Calley Means, the political strategist who helped engineer the alliance between Kennedy and Trump and now serves as Kennedy's senior adviser, took to social media to claim that Trump and Kennedy were "quite litterally fighting demonic forces to return the CDC to real science." His target was Demetre Daskalakis, then director of the National Center for Immunization and Respiratory Diseases — a Harvard-educated epidemiologist and openly gay public health official.
Means publicly labeled Daskalakis a "proud satanist" based on Instagram posts showing he has a pentagram tattoo — a symbol he has said represents his journey through childhood bullying — and that he has worn a leather harness featuring a similar design.
The Poynter Institute investigated the claim and found it to be false. Daskalakis himself has stated he is not a satanist. He was, in fact, raised Greek Orthodox — and has a significantly larger tattoo of Jesus.

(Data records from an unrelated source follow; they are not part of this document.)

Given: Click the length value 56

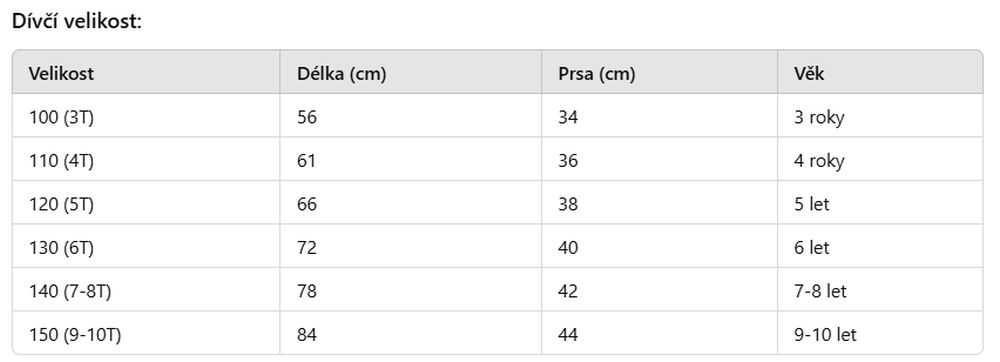Looking at the screenshot, I should (x=307, y=118).
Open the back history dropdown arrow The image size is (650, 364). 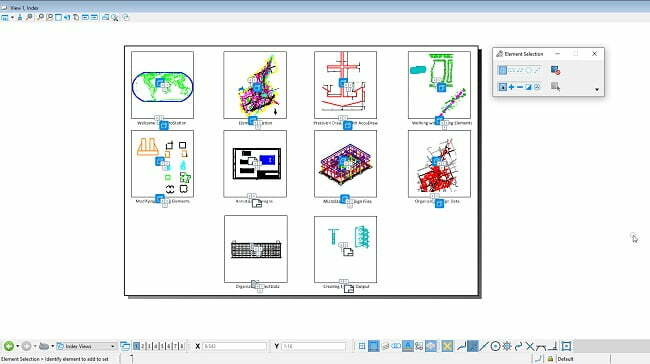pyautogui.click(x=17, y=346)
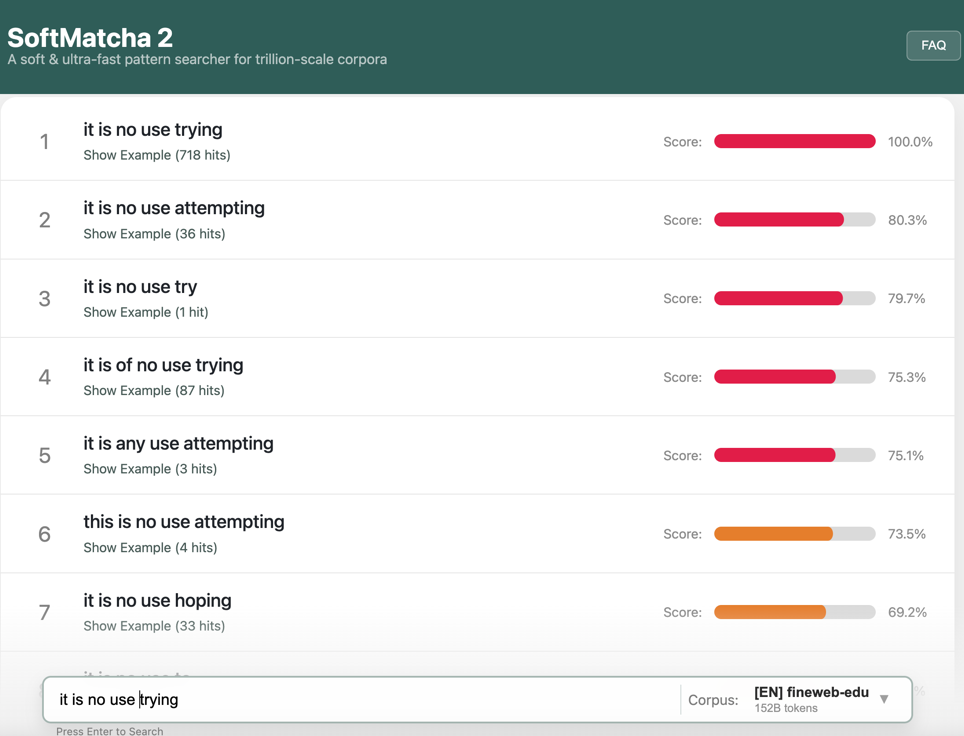The height and width of the screenshot is (736, 964).
Task: Show examples for 'it is no use trying'
Action: point(157,155)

The smear campaign, however, was not about accuracy. It was strategic. Russell Vought articulated the underlying goal plainly in a private 2023 speech: "We want the bureaucrats to be traumatically affected. When they wake up in the morning, we want them to not want to go to work, because they are increasingly viewed as the villains."
Daskalakis resigned in protest last summer, following Kennedy's unilateral decision to dismiss all 17 members of the Advisory Committee on Immunization Practices.
The Erosion of a Shared Public Health Reality
What emerges from these combined forces — the religious rhetoric, the institutional dismantling, the targeted harassment of scientists — is something more corrosive than any single policy failure. It is the deliberate erosion of the shared, evidence-based foundation upon which public health depends.
When a government agency responsible for protecting the health of 330 million people begins framing disease prevention as a spiritual battle and casting its own experts as demonic adversaries, the consequences extend far beyond politics. They reach into hospitals, clinics, schools, and communities — anywhere Americans turn for reliable health guidance and trust that their government is acting in their interest.
That trust, once broken, is not easily rebuilt.